··· GIVEN RECORDS
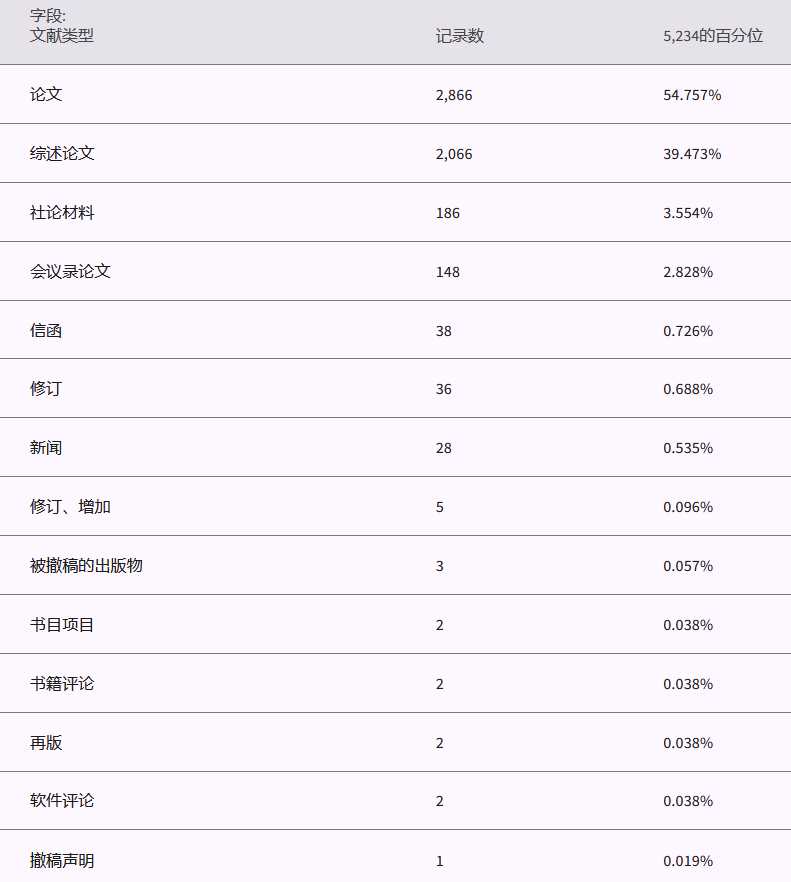Click the 记录数 column header
Viewport: 791px width, 882px height.
coord(460,36)
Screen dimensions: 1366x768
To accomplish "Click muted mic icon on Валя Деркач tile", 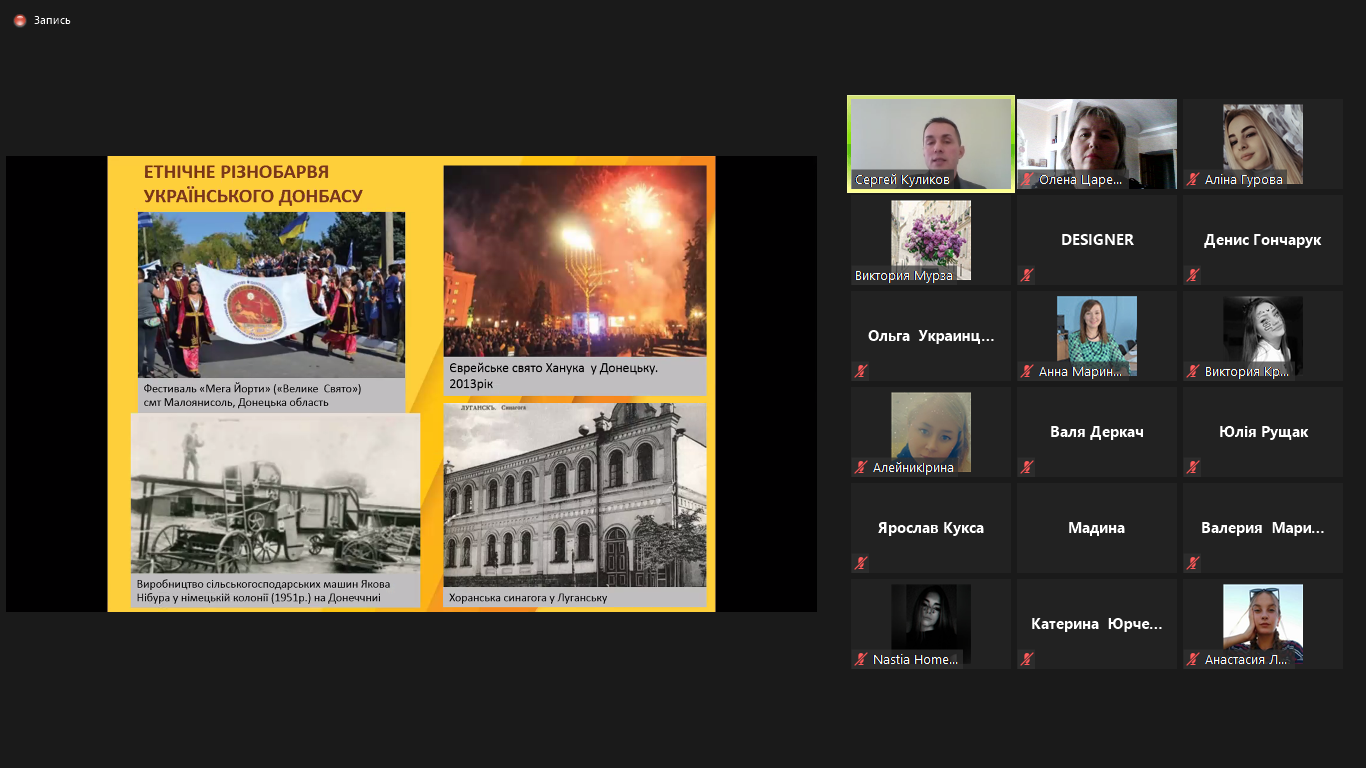I will (x=1027, y=467).
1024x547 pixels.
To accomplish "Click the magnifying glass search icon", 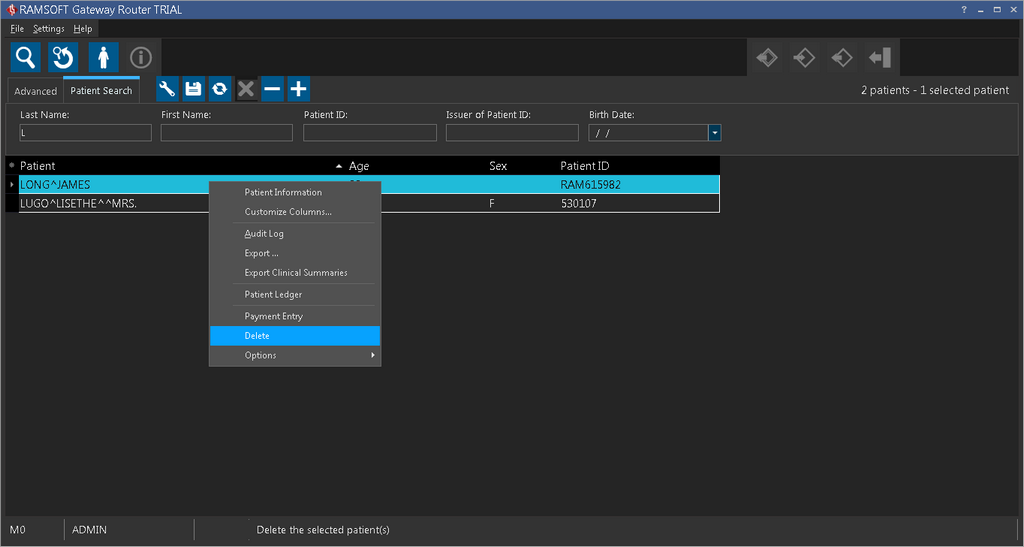I will 26,58.
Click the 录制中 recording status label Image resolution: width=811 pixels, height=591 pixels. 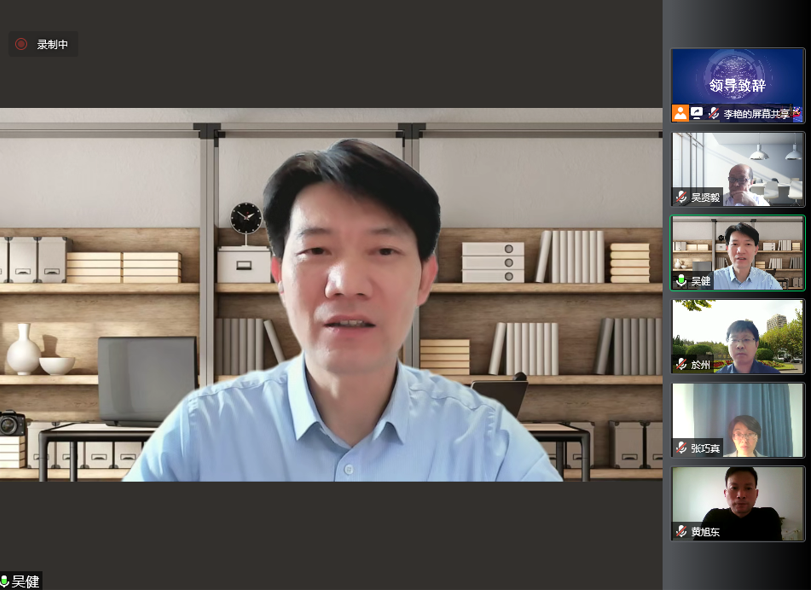pos(52,44)
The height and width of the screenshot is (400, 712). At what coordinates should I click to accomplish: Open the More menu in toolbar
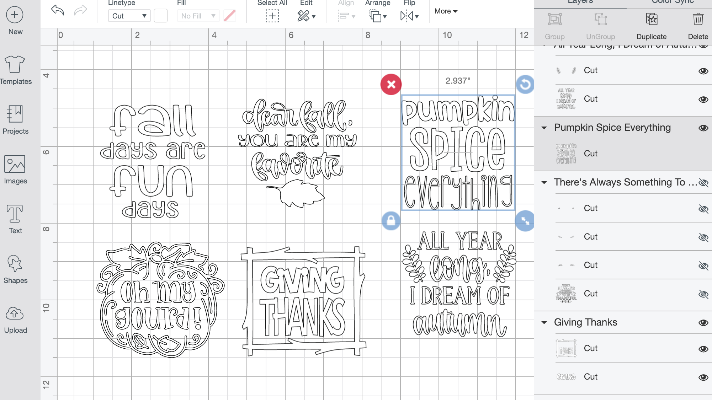click(x=444, y=12)
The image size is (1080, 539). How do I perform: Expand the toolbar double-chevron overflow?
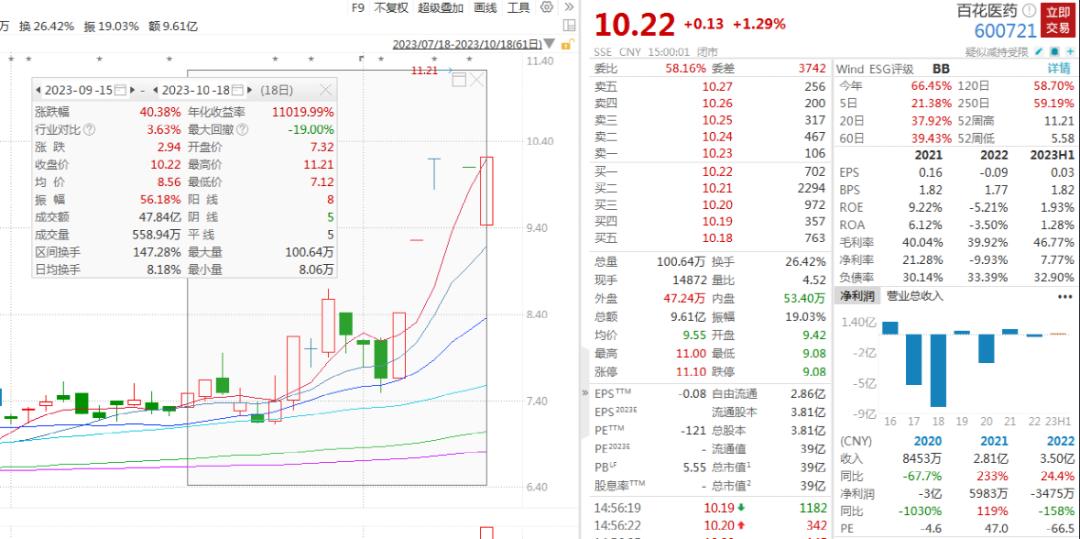tap(569, 7)
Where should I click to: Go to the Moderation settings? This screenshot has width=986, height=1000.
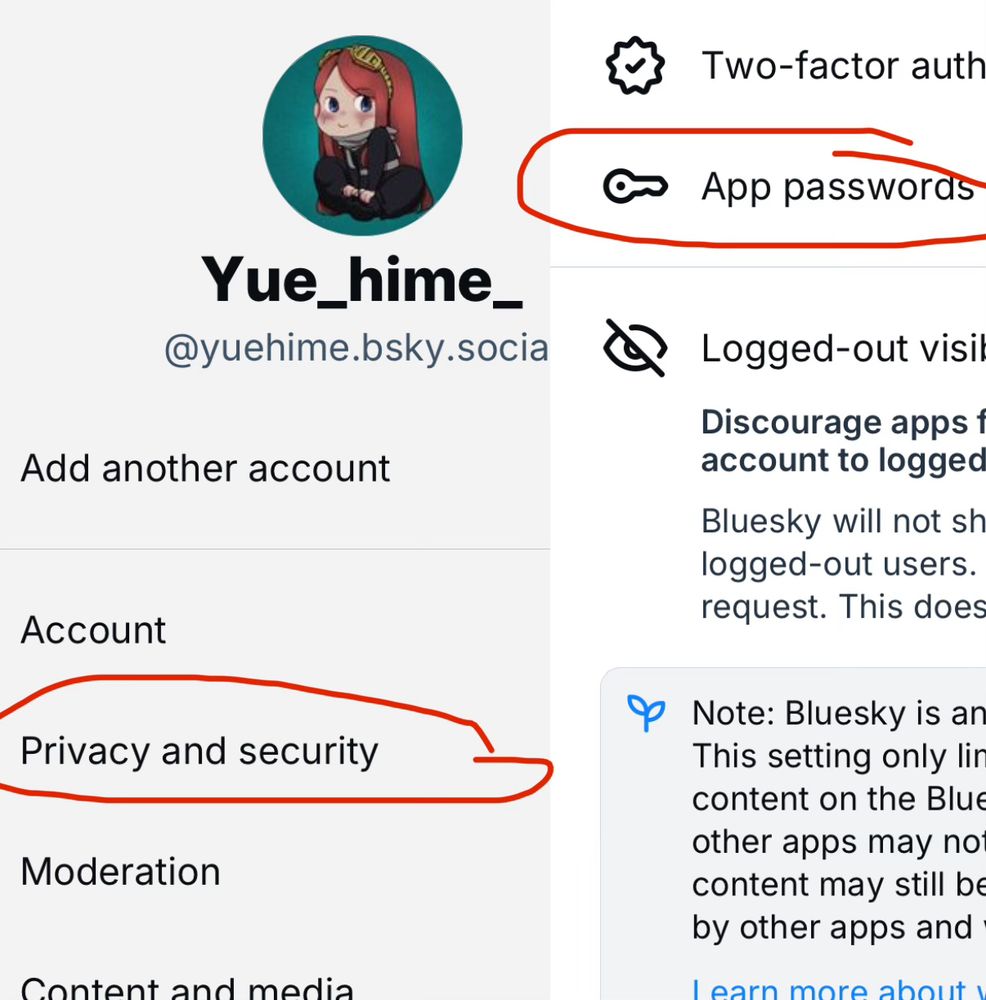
······
Every line from the one containing "The height and" through the end of the entries above, both included, should be extracted exactly, with pictures left out.

§ **EXERCISE OUTPUT**:
The height and width of the screenshot is (400, 712). At what coordinates should I click to accomplish: Open the More menu in toolbar
click(x=444, y=12)
The image size is (1080, 539). How do I perform: Expand the toolbar double-chevron overflow?
tap(569, 7)
Where should I click to: Go to the Moderation settings? This screenshot has width=986, height=1000.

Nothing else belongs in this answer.